= Dhananjay Datar =

Indian businessman

Dhananjay Datar is an Indian businessman based in the United Arab Emirates. He moved from Mumbai to Dubai where he joined his father, who had set up a small grocery business where Datar interned before taking over the business and expanding it into the retail, spice production and export company Al Adil Group in 1984, becoming a prominent member of the UAE's Indian expatriate business community.

== 'Masala King' ==
Datar was born in Maharashtra and brought up by his grandmother in the city of Amaravati from the age of 8 as his father was a sergeant in the Indian Air Force (IAF) and travelled constantly. His father retired and the family moved to Mumbai, from where Datar's father then emigrated to Dubai to set up a small grocery business.
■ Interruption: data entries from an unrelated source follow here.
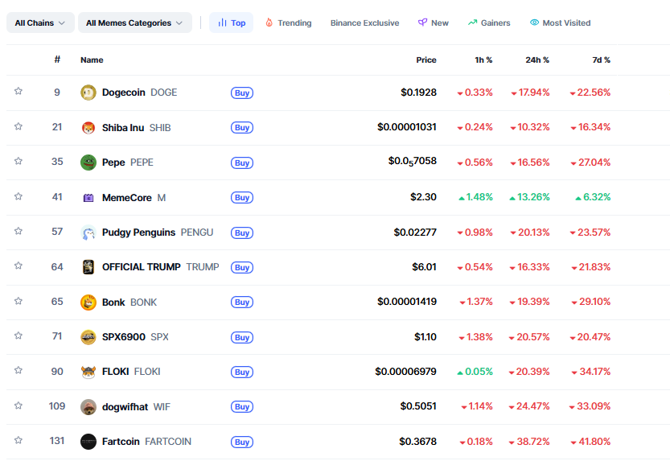
Task: Click the Shiba Inu coin logo
Action: pos(88,127)
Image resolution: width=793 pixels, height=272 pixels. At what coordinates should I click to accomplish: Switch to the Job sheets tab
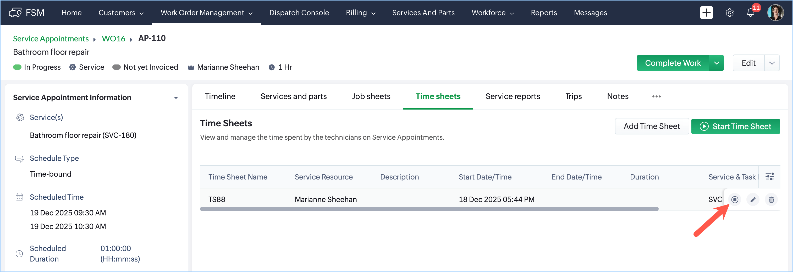[371, 96]
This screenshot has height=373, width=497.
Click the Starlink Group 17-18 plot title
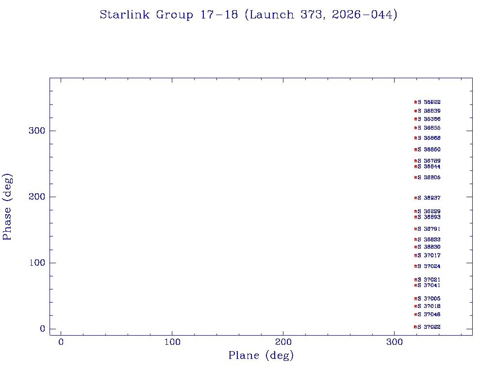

Joining him, Datar took out a bank loan and expanded the business, naming it Al Adil group. By 2021, the Group had 43 supermarket outlets across the GCC, operating two factories and two spice mills. Datar has frequently been dubbed as the "Masala King" by media in both the UAE and India and in 2017 was ranked 39th among the 50 Richest Indians in the GCC by Arabian Business. In 2018, he was ranked 29th Forbes Middle East's 'Top 100 Indian Business Leaders' and in 2019 was ranked 27th. He was a recipient of the Udyog Rattan Award for outstanding contribution to the economic development of India in 2011.